Oxalate Synthesis in Hep G2 Cells
Holmes, Ross P.   
Wake Forest University Health Sciences, Winston-Salem, NC, United States

The hepatic synthesis of oxalate makes an important contribution to the urinary excretion of oxalate and the formation of calcium oxalate kidney stones. Inherited deficiencies of key enzymes in the oxalate biosynthetic pathway result in a greatly increased oxalate synthesis and a cascade of pathological events that can culminate with death at a young age. The long-term objective of the research in this proposal are to elucidate the steps in the biosynthetic pathway, to determine how the pathway is regulated, to understand the physiological significance of the pathway, and to use this knowledge to develop effective therapies to decrease its synthesis. Hep G2 cells are an established line of cells derived from a human hepatoma and are known to retain many important liver functions, including the expression of specific liver enzymes involved in oxalate synthesis. These cells have been shown to synthesize and excrete oxalate into the growth medium and will be used as an experimental system to study oxalate synthesis.

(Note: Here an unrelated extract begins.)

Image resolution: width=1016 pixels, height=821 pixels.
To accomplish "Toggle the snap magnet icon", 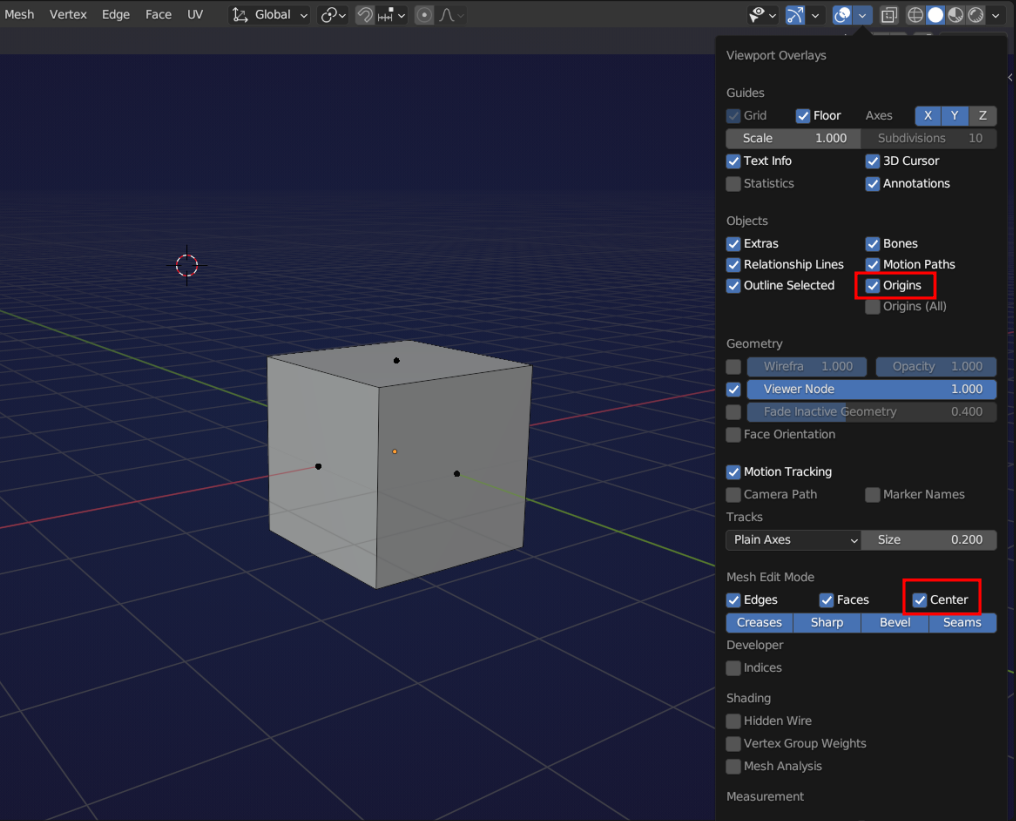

The specific aims of this proposal are (a) to determine the levels of intracellular metabolites involved in oxalate synthesis, (b) to identify biosynthetic pathways by including oxalate precursors in the growth medium, (c) to examine the effects of metabolic and sex hormones on intracellular metabolite levels and oxalate synthesis and thereby identify regulatory steps, and (d) to study inhibitors of oxalate synthesis to verify their mode of action and assess their use as pharmacological agents to decrease oxalate synthesis. The experimental design will consist of growing cells to confluency in a serum-containing medium and then exposing the cells to a serum-free test medium. Oxalate synthesis will be measured by a specific enzymatic procedure using the enzyme, oxalate oxidase. Intracellular metabolites will be measured by high performance liquid chromatography. The proposed experiments should lead to a greatly increased understanding of oxalate synthesis, its regulation, and approaches that can be used to decrease its synthesis. This knowledge should prove valuable in the treatment of the primary hyperoxalurias and calcium oxalate nephrolithiasis.